Start of RECORDS FOR PROCESSING

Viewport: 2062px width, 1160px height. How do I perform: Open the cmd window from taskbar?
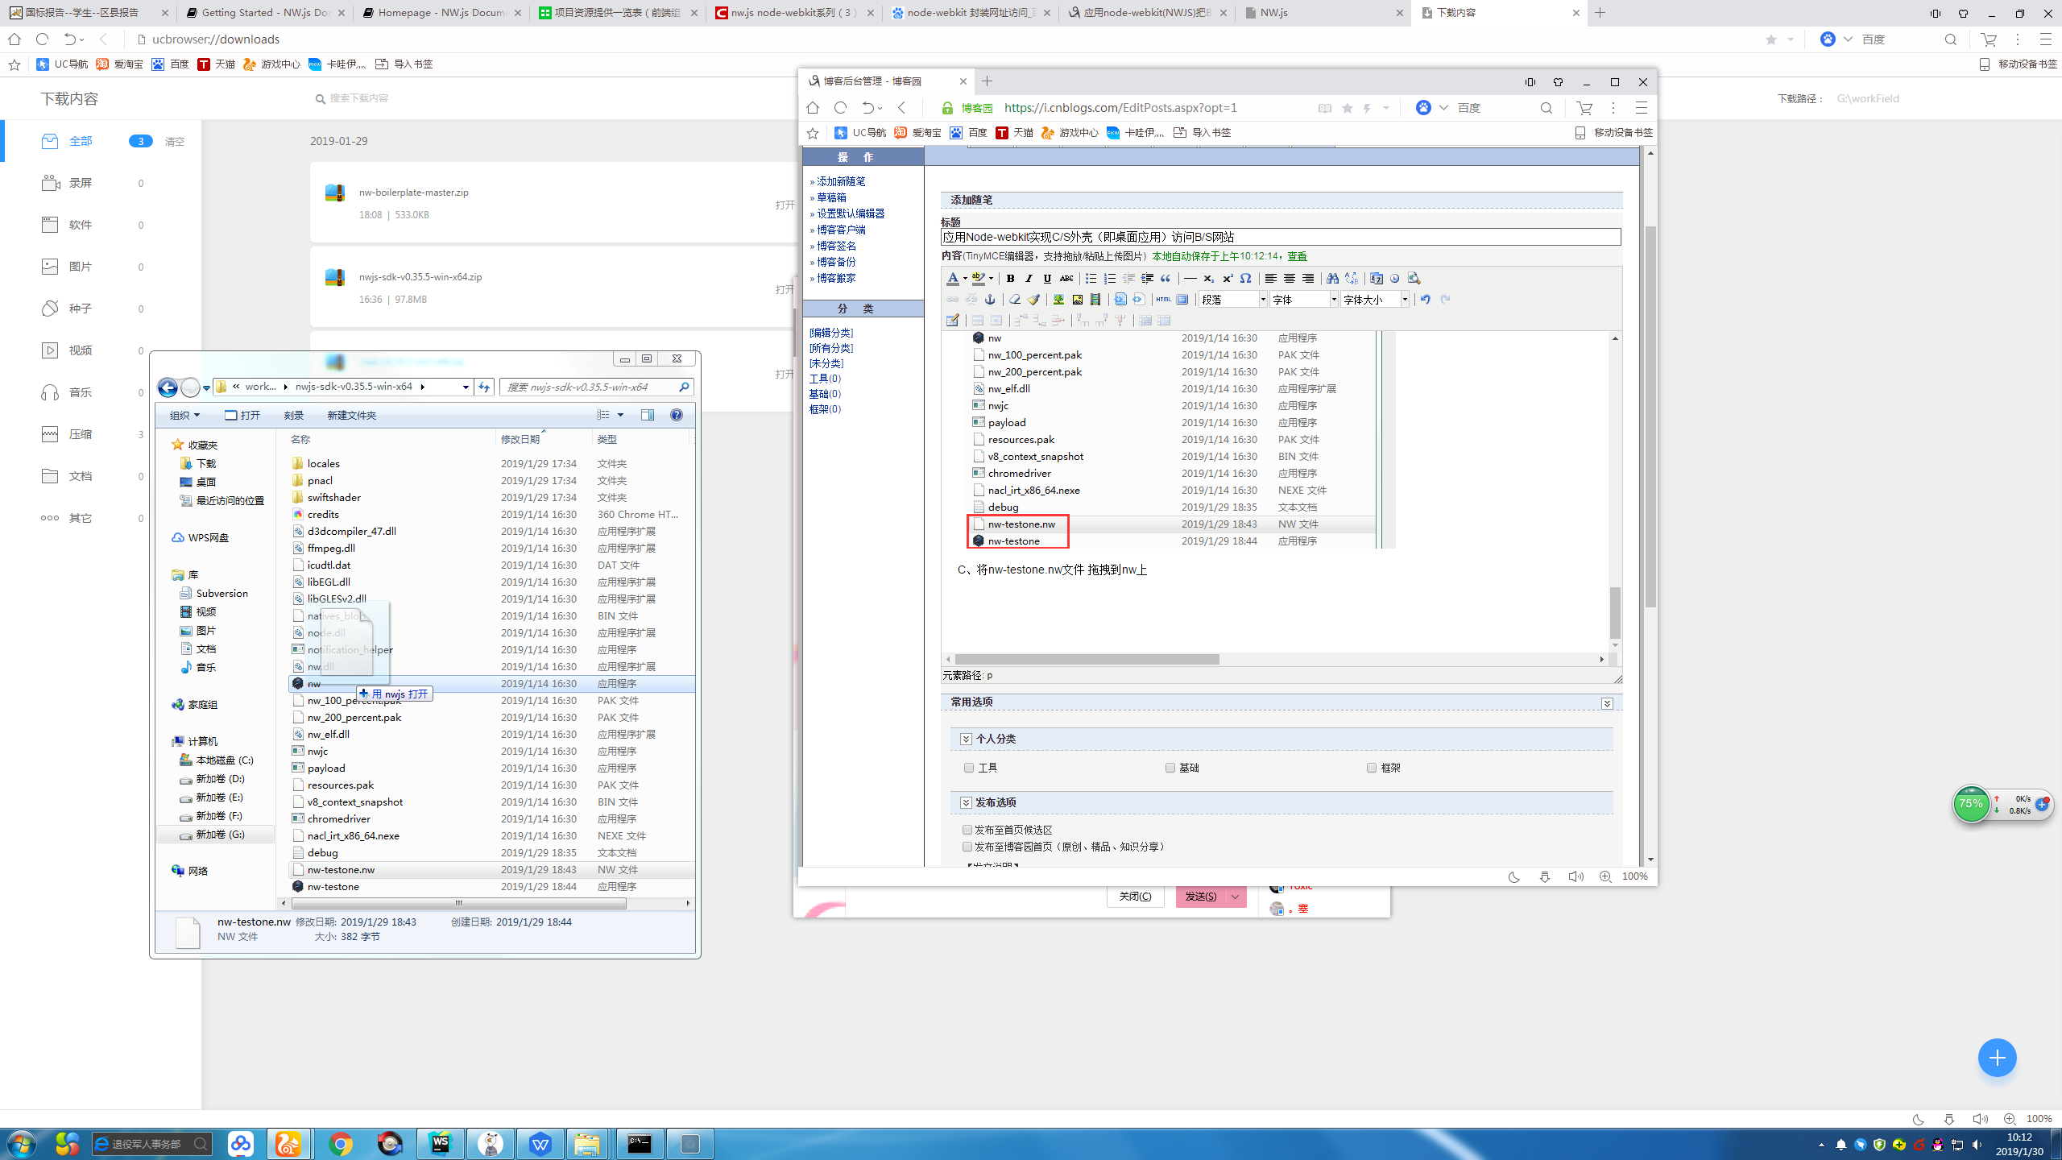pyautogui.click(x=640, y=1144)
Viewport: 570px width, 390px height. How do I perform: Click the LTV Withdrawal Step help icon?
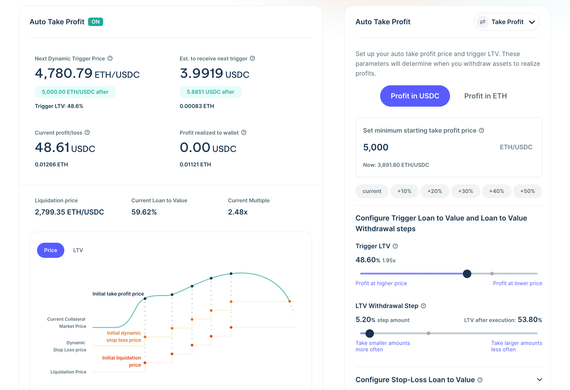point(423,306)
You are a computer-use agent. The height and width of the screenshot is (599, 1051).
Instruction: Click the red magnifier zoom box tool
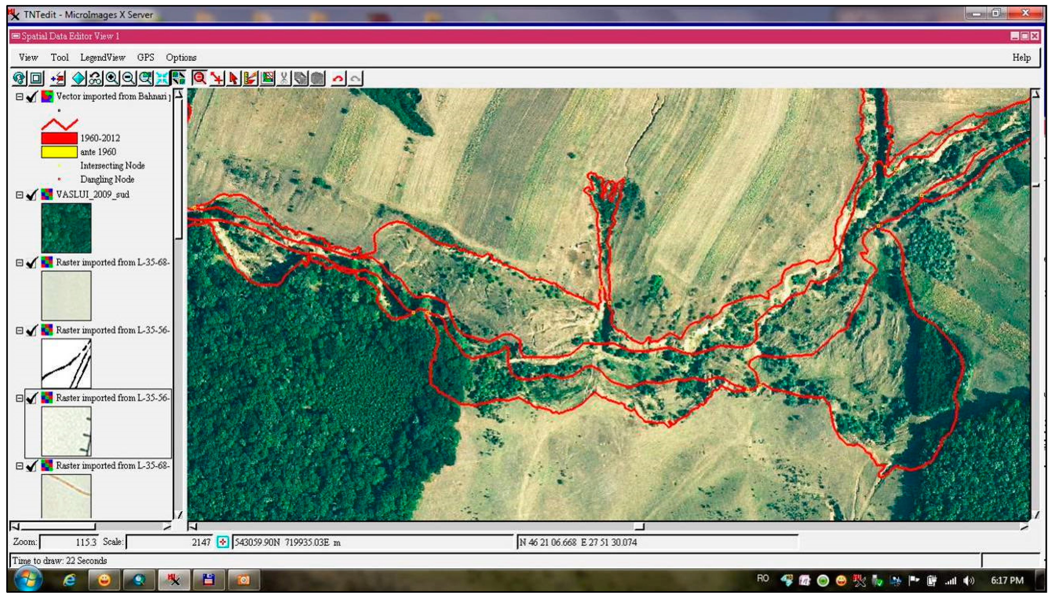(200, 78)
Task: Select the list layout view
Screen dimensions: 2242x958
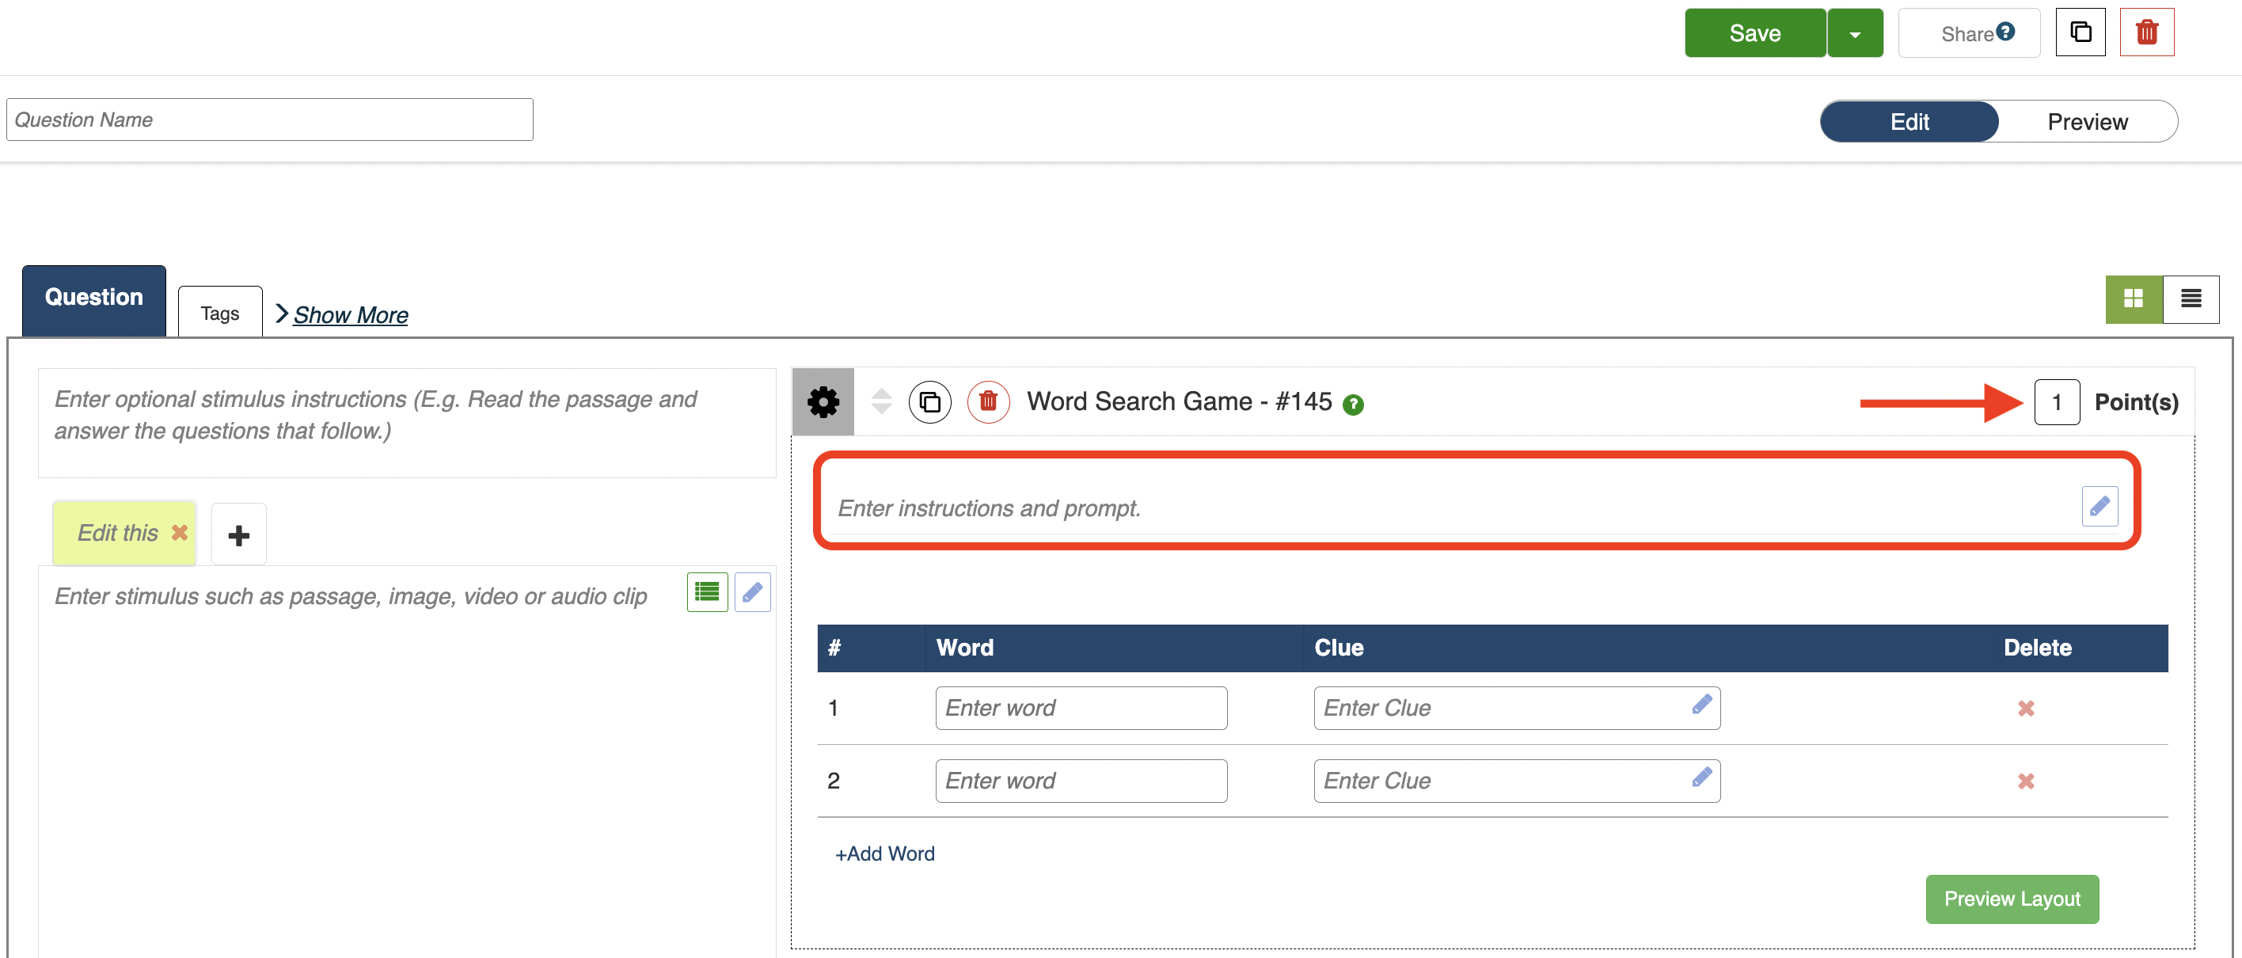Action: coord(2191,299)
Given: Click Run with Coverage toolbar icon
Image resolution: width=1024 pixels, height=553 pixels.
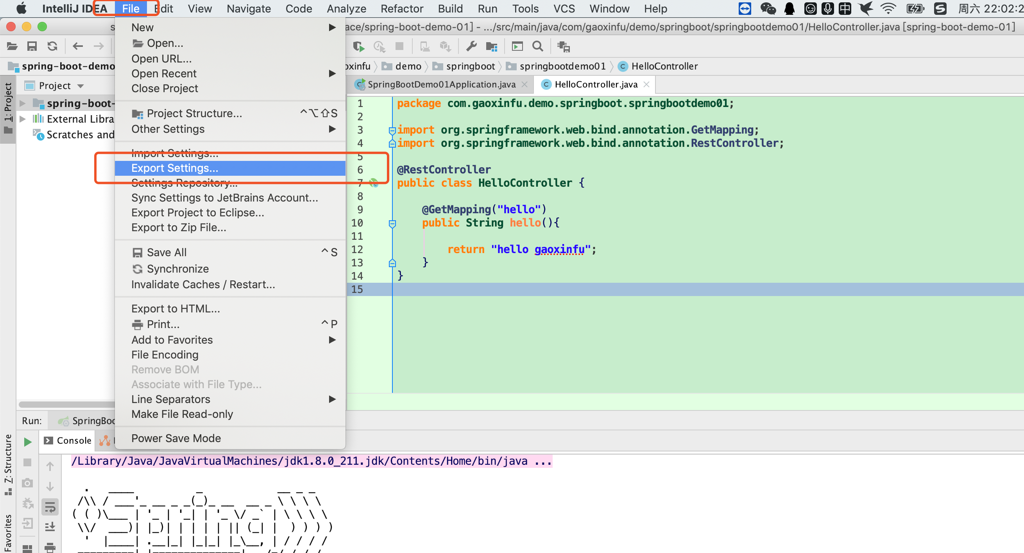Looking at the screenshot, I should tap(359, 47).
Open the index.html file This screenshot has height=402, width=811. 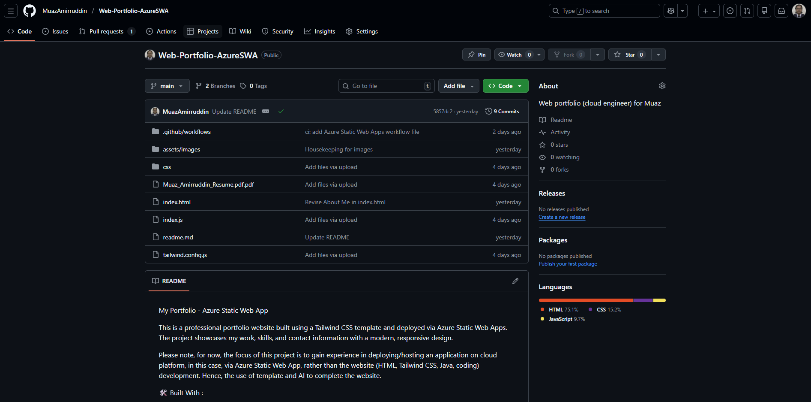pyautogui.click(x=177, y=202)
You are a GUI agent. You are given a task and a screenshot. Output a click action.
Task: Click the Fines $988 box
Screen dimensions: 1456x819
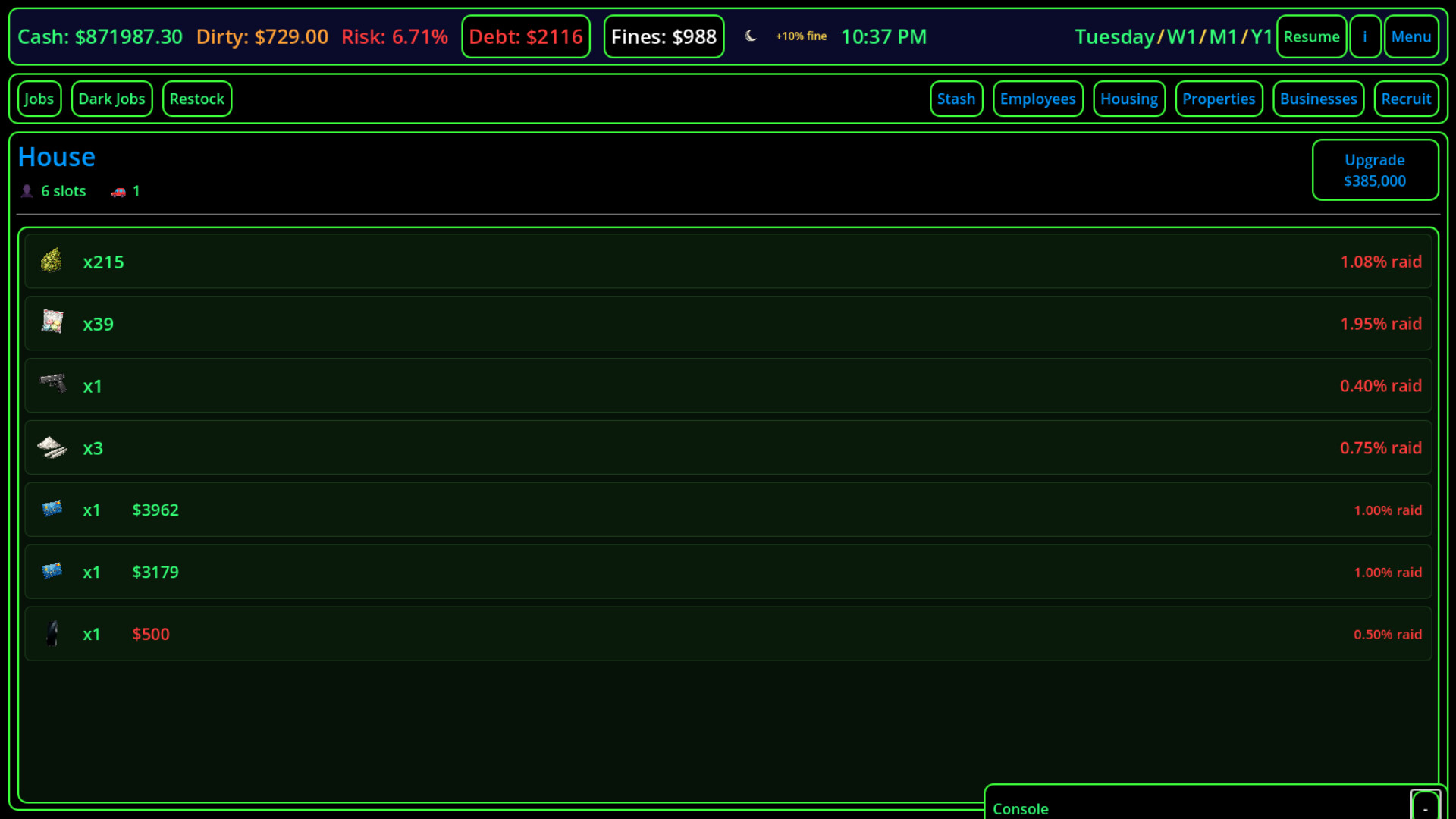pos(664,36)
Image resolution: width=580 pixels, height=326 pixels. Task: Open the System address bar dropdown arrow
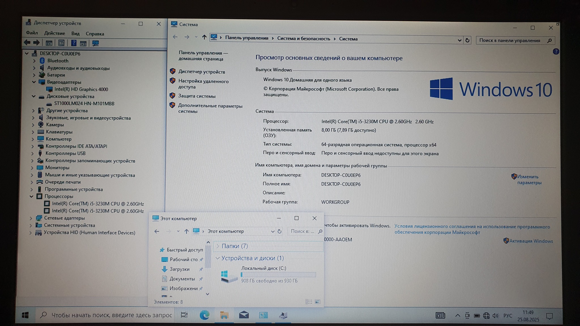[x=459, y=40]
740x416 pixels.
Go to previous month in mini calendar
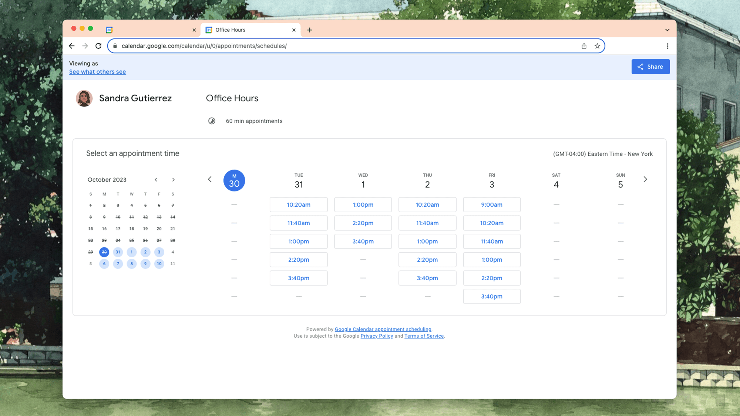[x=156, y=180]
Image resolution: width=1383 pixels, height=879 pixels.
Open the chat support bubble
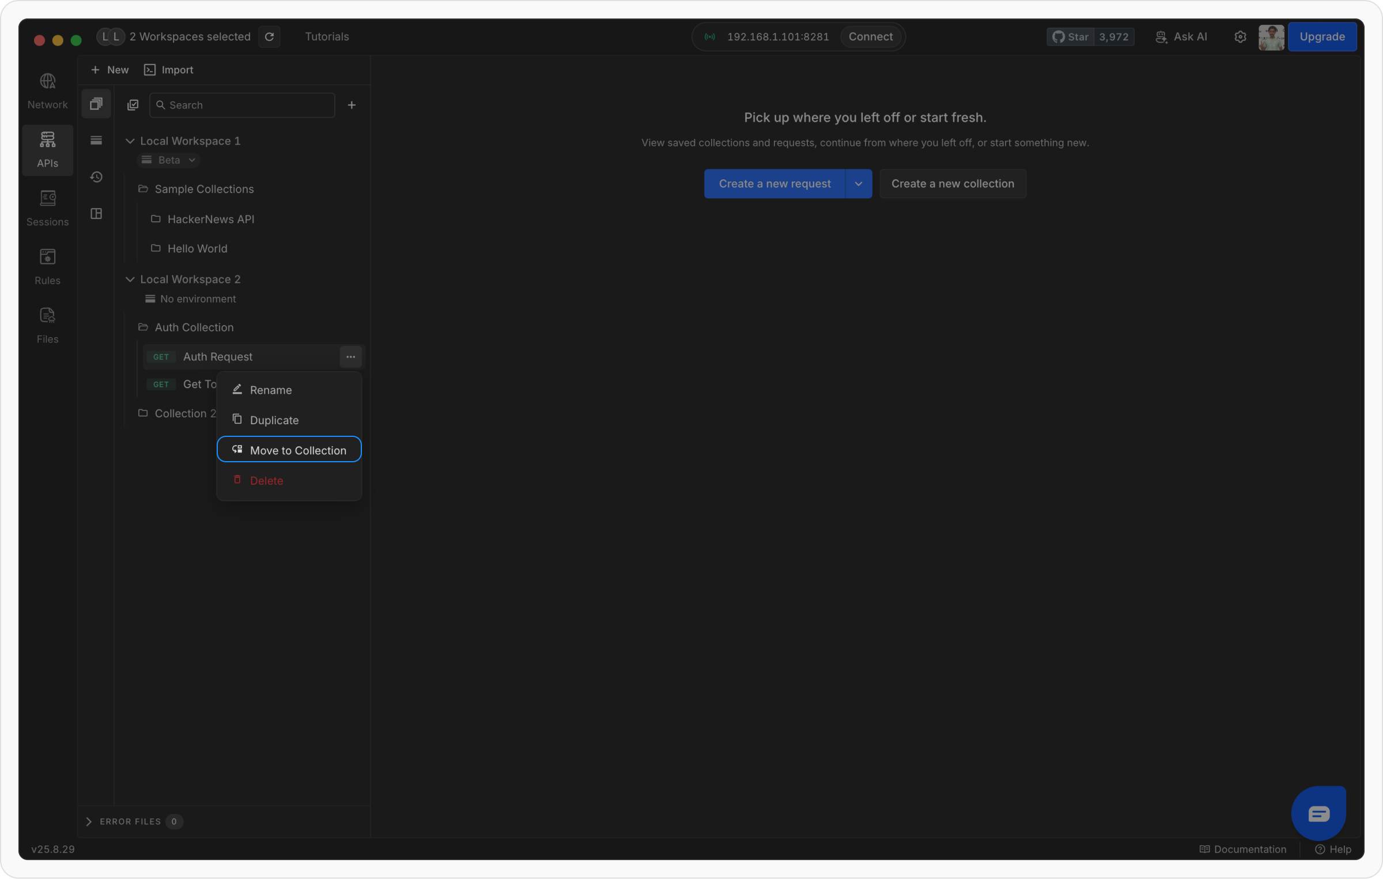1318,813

End of RECORDS FOR PROCESSING

■ TASK INSTRUCTIONS
Filter the data down to the lines that contain the string "agent", and copy them.

■ EXPECTED ANSWER
You are a computer-use agent. The height and width of the screenshot is (599, 1051).
You are a GUI agent. You are given a task and a screenshot. Output a click action.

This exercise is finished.